You can use these concepts in your marketing materials. For example, if your listing has eager sellers and a highly rated school district, you could advertise that you could close before school starts.

Solve the Local Knowledge Problem

Your client says he saw on the news that the real estate market is red-hot. Homes sell in hours and multiple offers are commonplace. But where? You tell him that your local market does not follow the national trends. It’s possible the local market isn’t even in sync with what he heard about Texas or your city, or that there are different trends within one ZIP code. Houses may be staying on the market longer or shorter and selling for more or less than what your client heard on the news.

The local knowledge problem is that the information on how to make the best economic decisions depends on many factors. What’s true for some or even most scenarios is not true for all. This situation is an opportunity for you to educate clients and show your value with specifics for your market. Tools like MarketViewer from Texas REALTORS®, REALTORS® Property Resource from NAR, and your MLS statistics can give you the information your buyers and sellers need to truly understand what’s going on with real estate in your area.

Count the Marginal Costs and Benefits

Your buyer clients have gone back and forth with the seller several times. Tensions are running high. Your buyer clients want to ask for one more revision.

The buyer clients could get what they want, but their request might also scuttle the deal by annoying or offending the seller.

Marginal benefits and costs are the pluses and minuses of taking one more action. It’s a way of looking at risk and reward, Lancaster adds. What are the marginal costs of listing a house at $400,000 versus $390,000? It’s a $10,000 question. On one hand, the sellers might make more money. But could that additional amount in the price shrink the pool of buyers to a level that makes any sale less likely?

Knowing this concept can help your client better understand the other party’s position. “From a negotiation standpoint, it helps when thinking ahead. The seller might not like a lowball offer, but it is an offer. He has a fish on the hook and he’s wondering whether it’s worth it to get it into the boat.”

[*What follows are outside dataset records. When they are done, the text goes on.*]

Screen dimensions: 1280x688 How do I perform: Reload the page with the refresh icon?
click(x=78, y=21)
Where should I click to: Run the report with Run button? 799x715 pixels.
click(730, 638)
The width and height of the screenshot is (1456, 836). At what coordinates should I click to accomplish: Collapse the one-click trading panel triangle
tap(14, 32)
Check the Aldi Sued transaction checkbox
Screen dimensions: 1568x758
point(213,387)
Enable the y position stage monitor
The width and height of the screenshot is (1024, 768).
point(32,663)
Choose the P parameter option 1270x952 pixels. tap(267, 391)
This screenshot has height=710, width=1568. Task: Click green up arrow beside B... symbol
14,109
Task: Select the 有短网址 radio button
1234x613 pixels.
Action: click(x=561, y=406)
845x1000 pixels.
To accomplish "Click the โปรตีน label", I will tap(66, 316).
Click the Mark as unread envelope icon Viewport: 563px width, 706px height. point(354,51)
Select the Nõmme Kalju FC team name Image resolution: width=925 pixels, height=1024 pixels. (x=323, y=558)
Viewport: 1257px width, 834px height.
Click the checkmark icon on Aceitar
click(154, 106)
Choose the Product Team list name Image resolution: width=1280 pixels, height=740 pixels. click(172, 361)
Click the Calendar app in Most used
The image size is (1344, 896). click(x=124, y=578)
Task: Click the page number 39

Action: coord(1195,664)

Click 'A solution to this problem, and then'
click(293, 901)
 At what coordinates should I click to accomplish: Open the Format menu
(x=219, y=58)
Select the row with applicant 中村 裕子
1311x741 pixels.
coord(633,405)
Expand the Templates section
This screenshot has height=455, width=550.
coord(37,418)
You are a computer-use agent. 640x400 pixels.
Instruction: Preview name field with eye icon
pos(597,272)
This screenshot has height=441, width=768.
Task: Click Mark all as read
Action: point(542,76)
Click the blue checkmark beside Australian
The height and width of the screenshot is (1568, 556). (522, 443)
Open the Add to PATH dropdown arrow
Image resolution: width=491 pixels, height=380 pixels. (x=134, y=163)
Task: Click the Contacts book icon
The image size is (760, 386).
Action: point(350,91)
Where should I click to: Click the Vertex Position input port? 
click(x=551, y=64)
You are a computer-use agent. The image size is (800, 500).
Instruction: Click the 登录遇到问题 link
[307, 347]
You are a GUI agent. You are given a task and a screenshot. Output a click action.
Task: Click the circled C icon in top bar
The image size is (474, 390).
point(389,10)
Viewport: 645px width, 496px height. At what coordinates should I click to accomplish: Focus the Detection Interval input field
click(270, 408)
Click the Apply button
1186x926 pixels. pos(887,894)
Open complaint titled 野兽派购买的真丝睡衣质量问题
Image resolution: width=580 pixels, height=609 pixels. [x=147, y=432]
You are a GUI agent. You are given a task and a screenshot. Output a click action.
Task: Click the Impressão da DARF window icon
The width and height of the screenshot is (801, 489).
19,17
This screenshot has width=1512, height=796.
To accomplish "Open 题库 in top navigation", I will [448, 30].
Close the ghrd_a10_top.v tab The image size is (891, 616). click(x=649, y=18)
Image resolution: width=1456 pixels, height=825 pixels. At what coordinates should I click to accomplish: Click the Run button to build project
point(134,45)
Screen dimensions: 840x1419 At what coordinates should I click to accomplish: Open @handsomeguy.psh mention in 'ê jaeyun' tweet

Economics Makes You Look Like an Expert

If you understand what is influencing buyer and seller decisions, you can tailor your approach to get out in front of any concerns or barriers. Doing so makes you look like you’re several steps ahead of the game.

Lancaster suggests keeping tabs on how national market conditions affect your market. He talks with lenders about mortgage applications and other big-picture indicators. If you’ve observed that national or statewide trends reach your market two to four months after it makes the news, you can start preparing. Or maybe your market usually moves in the opposite direction from most other Texas markets.

“If you can answer a question a buyer or seller didn’t ask or was scared to ask, all of a sudden you have made an impact,” Lancaster says. “That’s how you get a client for life.

“When you start looking at real estate from an economic perspective, you can know where things are going to go based on current conditions. Your clients may not even know why they are doing what they’re doing. But you might.” And with that kind of insight, you will be well-positioned to succeed.